Nello spazio “Caffè letterario” e per il ciclo “Invito alla lettura” è stato presentato il libro “L’Europa del diritto” di Paolo Grossi, docente di Storia del diritto ed oggi giudice della Corte costituzionale. Protagonista dell’incontro l’autore stesso, introdotto da Camillo Fornasieri, direttore del Centro Culturale di Milano e da Luca Antonini, docente di Diritto costituzionale.
Secondo Fornasieri il volume di Grossi, esemplificativo della sua brillante carriera di studioso, sintetizza 1.500 anni di storia giuridica, evidenziando il legame tra esperienza e diritto, tra leggi e vita quotidiana, tra Stato ed individuo, soffermandosi sul nesso tra libertà dell’uomo e libertà degli uomini consociati tra loro.
Antonini ha evidenziato come il volume si inserisca a pieno titolo nella collana “Fare l’Europa” e sia caratterizzato da un linguaggio chiaro ed accattivante, paragonabile a quello di un romanzo. “Grossi passa in rassegna il diritto dal Medio Evo ai nostri giorni, sottolineando la caratteristica del diritto come dimensione della vita quotidiana. La sua origine è essere voce delle comunità intermedie, cui lo Stato ha poi dato forma”. Nel libro vengono toccati poi i punti di crisi del diritto, consistenti nel soggettivismo, nel formalismo e nello statalismo. “Il volume – ha concluso Antonini – è un utile strumento di giudizio sul momento presente”.
Grossi, presente già al Meeting 2008 come relatore, ha ringraziato per essere stato invitato a presentare una sua opera e ha rivelato un particolare significativo: proprio la lettura di tale opera da parte del presidente della Repubblica Giorgio Napolitano, europeista convinto, è stata all’origine della sua nomina a Giudice costituzionale. “Ho accettato la richiesta del curatore della collana “Fare l’Europa” a scrivere il volume relativo al diritto – ha poi aggiunto – proprio per dare il mio contributo al tentativo di recuperare il suo vero senso”.
Il docente ha poi evidenziato che dal Cinquecento al Novecento il diritto è stato calpestato, soffocato, mentre esso ha una funzione ordinante della società, “appartiene non alla patologia, ma alla fisiologia della società”. “Nel Medio Evo – ha proseguito – non c’era ancora lo Stato come potere totalizzante e il diritto, come è nella sua origine, proveniva dal basso della società civile; esso era fatto di consuetudini, che le comunità riconoscevano come valore ed osservavano; il diritto era perciò consuetudinario”.
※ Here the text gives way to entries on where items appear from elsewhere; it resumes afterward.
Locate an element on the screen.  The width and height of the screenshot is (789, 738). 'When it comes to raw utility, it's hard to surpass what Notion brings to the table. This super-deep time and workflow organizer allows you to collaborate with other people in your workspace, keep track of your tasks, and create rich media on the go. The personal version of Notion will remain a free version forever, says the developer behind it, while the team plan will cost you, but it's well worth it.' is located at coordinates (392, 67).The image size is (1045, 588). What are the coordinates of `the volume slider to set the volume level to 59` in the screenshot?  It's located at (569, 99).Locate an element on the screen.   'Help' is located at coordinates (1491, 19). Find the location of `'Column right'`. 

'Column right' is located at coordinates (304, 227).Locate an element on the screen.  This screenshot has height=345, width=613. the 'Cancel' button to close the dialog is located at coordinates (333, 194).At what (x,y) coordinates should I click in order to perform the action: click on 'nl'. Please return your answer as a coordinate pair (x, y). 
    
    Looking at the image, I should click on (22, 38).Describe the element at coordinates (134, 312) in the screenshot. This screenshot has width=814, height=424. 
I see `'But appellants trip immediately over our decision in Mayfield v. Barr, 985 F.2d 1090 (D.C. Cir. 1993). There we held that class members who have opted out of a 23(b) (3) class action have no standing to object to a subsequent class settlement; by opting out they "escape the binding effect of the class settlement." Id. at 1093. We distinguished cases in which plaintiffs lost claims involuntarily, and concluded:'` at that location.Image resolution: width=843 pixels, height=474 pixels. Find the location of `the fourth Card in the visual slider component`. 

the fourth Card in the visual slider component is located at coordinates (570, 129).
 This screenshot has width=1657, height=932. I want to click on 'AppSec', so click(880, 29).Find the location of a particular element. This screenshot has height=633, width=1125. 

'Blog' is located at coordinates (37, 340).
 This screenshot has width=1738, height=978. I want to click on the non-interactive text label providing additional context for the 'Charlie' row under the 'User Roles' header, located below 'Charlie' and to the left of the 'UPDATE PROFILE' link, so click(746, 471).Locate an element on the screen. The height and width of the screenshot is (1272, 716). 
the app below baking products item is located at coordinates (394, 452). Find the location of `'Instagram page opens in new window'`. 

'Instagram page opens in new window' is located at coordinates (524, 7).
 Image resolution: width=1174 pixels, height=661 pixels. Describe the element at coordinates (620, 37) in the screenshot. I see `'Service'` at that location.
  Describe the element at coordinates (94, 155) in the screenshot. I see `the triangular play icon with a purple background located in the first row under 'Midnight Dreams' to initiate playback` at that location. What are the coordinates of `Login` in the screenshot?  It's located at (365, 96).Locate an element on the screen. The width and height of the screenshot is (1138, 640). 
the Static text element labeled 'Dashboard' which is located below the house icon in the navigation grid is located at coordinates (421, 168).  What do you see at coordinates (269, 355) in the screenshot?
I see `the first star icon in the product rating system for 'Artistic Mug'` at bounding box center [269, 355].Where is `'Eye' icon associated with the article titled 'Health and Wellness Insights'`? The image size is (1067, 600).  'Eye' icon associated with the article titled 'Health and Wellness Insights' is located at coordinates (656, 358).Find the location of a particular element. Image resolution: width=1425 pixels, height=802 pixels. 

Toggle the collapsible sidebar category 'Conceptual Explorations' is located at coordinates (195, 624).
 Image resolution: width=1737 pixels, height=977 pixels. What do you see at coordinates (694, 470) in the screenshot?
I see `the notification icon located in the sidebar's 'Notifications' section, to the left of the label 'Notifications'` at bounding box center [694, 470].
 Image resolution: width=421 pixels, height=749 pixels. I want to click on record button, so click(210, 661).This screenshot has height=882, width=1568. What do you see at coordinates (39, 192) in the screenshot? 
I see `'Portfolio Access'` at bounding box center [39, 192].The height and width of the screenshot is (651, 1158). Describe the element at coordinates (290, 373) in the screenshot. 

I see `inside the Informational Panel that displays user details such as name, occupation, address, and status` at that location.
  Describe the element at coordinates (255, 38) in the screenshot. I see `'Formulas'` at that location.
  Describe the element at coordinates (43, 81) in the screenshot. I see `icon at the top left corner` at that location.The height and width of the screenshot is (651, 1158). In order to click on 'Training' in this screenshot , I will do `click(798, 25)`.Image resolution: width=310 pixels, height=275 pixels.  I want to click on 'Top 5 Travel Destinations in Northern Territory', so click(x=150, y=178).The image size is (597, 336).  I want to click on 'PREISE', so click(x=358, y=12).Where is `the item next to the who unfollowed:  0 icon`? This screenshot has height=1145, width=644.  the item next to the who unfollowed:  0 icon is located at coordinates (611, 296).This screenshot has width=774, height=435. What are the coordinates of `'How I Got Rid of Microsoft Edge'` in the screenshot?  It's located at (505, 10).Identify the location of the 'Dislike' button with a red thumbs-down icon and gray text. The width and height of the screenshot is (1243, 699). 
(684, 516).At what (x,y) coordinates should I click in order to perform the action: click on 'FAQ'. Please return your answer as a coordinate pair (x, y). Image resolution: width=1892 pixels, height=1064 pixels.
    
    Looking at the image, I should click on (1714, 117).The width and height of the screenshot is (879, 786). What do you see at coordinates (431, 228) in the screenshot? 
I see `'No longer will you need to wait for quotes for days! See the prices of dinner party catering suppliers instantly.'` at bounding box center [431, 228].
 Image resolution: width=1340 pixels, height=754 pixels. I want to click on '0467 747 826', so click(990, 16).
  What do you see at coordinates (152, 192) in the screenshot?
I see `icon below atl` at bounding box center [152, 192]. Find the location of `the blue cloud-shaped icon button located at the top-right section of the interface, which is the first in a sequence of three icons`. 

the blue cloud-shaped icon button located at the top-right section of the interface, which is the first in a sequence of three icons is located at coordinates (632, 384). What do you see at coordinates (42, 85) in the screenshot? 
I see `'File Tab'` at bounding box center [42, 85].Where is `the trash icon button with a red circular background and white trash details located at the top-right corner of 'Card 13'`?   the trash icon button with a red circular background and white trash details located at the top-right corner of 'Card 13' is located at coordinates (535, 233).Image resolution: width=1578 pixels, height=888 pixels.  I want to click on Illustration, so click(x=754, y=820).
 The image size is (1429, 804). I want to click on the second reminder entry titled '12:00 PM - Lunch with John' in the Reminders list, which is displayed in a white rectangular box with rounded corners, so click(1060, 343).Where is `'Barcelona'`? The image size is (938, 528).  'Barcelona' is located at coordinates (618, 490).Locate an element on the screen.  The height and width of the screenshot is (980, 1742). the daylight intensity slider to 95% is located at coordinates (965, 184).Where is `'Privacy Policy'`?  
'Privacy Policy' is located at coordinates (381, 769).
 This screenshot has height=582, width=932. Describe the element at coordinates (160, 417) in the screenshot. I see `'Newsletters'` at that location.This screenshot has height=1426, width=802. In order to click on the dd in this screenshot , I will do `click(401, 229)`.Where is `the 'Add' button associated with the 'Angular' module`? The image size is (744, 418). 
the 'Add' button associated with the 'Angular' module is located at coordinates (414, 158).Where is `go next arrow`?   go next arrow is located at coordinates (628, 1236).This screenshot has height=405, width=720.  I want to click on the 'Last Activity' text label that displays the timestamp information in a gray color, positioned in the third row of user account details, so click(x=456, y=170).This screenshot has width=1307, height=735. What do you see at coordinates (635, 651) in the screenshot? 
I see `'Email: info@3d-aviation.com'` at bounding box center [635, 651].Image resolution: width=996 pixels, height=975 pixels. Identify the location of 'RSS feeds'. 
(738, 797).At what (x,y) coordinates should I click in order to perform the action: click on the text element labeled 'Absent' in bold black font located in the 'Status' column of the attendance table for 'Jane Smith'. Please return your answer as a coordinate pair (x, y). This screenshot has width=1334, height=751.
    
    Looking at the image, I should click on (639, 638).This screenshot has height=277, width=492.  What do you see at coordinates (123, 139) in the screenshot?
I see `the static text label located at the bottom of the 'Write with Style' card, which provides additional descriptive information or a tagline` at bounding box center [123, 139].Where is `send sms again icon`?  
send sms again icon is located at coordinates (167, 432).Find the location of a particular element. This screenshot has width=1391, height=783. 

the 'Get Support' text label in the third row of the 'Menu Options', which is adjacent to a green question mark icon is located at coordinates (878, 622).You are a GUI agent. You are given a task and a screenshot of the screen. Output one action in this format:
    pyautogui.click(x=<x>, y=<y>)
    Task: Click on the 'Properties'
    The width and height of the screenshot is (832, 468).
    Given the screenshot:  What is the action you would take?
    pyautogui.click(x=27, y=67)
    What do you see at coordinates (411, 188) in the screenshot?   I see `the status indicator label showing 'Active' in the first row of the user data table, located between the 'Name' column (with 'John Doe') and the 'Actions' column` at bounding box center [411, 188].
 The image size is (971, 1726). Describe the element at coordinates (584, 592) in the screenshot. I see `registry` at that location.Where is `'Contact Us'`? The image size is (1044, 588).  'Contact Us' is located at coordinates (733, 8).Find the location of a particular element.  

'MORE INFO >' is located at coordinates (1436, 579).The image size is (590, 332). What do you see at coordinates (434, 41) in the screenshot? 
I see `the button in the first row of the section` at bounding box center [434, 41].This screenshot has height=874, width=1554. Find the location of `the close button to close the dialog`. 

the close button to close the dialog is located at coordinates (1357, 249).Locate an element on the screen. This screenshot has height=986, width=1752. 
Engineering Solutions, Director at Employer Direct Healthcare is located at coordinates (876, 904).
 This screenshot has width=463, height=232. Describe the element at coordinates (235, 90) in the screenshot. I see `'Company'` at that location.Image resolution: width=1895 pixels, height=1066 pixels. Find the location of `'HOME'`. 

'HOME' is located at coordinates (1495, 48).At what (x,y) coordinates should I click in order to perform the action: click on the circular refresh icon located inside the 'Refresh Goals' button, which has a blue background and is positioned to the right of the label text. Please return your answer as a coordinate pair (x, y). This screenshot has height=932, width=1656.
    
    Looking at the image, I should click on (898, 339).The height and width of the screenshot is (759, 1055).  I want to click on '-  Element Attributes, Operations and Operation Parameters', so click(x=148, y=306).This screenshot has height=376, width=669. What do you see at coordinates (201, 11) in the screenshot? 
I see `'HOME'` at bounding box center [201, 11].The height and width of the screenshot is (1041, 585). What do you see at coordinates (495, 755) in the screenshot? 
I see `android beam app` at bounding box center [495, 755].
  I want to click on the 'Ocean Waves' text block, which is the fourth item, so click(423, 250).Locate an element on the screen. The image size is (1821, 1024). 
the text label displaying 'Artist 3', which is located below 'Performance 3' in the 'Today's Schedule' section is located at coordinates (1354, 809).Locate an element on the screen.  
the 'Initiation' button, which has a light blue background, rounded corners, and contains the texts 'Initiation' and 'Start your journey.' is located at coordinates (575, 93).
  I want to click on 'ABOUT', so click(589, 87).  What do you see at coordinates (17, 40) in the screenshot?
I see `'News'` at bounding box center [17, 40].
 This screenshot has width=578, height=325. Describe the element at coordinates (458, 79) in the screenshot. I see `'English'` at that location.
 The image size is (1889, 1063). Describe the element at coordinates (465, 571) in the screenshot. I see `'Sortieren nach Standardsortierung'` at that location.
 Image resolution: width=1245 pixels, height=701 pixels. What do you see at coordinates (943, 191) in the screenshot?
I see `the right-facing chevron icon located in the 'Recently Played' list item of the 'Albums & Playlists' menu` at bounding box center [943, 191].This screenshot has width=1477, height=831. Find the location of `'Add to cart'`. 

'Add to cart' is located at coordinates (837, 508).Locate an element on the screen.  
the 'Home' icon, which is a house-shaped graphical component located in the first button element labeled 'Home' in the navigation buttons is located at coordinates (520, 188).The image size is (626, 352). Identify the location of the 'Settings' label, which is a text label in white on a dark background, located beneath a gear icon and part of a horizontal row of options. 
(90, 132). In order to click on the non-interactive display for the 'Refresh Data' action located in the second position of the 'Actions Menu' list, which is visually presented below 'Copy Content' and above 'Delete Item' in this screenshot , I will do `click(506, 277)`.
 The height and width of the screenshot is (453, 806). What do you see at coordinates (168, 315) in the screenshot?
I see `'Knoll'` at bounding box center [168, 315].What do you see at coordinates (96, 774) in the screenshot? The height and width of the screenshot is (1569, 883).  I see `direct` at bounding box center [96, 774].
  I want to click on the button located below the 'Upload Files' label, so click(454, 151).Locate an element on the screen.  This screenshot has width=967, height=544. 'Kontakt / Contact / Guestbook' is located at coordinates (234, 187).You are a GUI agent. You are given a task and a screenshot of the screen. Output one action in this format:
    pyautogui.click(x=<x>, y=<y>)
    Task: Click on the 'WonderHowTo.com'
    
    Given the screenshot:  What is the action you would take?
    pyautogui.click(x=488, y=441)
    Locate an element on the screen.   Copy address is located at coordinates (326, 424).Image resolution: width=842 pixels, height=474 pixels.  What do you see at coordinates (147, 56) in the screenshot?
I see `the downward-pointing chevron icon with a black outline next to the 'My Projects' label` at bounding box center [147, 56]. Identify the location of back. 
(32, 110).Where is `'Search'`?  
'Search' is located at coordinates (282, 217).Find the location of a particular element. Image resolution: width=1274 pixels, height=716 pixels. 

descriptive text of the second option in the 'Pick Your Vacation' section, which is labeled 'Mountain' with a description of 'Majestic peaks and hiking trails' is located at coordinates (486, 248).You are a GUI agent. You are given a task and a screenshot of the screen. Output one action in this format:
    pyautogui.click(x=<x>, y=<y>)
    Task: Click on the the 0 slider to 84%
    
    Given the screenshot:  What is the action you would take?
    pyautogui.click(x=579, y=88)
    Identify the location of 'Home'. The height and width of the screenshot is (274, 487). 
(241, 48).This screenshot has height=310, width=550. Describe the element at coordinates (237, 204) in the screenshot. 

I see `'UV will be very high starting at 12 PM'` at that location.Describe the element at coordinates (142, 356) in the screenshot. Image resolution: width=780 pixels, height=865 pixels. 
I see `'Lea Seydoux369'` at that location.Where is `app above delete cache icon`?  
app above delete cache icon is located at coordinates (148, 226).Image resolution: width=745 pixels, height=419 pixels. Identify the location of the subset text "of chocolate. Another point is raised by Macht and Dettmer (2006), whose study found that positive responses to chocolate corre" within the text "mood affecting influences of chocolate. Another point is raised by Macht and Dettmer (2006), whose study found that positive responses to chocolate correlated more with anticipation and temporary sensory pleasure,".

Nel mondo moderno, invece, ciascuno Stato intende avere una sua struttura giuridica, a differenza di quanto accadeva nel Medio Evo nel quale c’era un diritto autenticamente comune. Nell’età moderna il soggetto politico forte, il “grande burattinaio”, lo Stato, pretende di produrre il diritto: questo a partire dalla Francia trecentesca. “Si tende ad assimilare il diritto alla legge, nella voce cioè dei detentori del potere politico. Il diritto così si riduce, viene snaturato, ridotto ad un complesso di comandi che scendono dall’alto; esso è fatto di norme che devono essere ubbidite e perde così il carattere di ordinamento della società”.
Nel Novecento, secolo della post-modernità, in un orizzonte pluriclasse, la società però scoppia, avanza delle pretese, le formazioni sociali riprendono vigore e mettono in crisi lo Stato, pretendendo cittadinanza: sempre più società e meno Stato. In crisi è lo Stato, non il diritto, perché questo segue le mutazioni della società; in crisi sono i modi attraverso cui lo Stato lo ha sacrificato. “Stiamo costruendo il nostro futuro – ha concluso Grossi – e guai se l’ordinamento giuridico non segue il mutamento della società: il diritto è esperienza, è vita, è storia vivente, deve tornare ad essere ordinamento, altrimenti è violenza legale. Tutto il diritto è nato per l’uomo. Si tratta di fare in modo perciò che esso sia ordinato al rispetto della persona umana. In chiave europea, poi, occorre guardare all’ordinamento anglosassone, nel quale la consuetudine è la base del diritto”.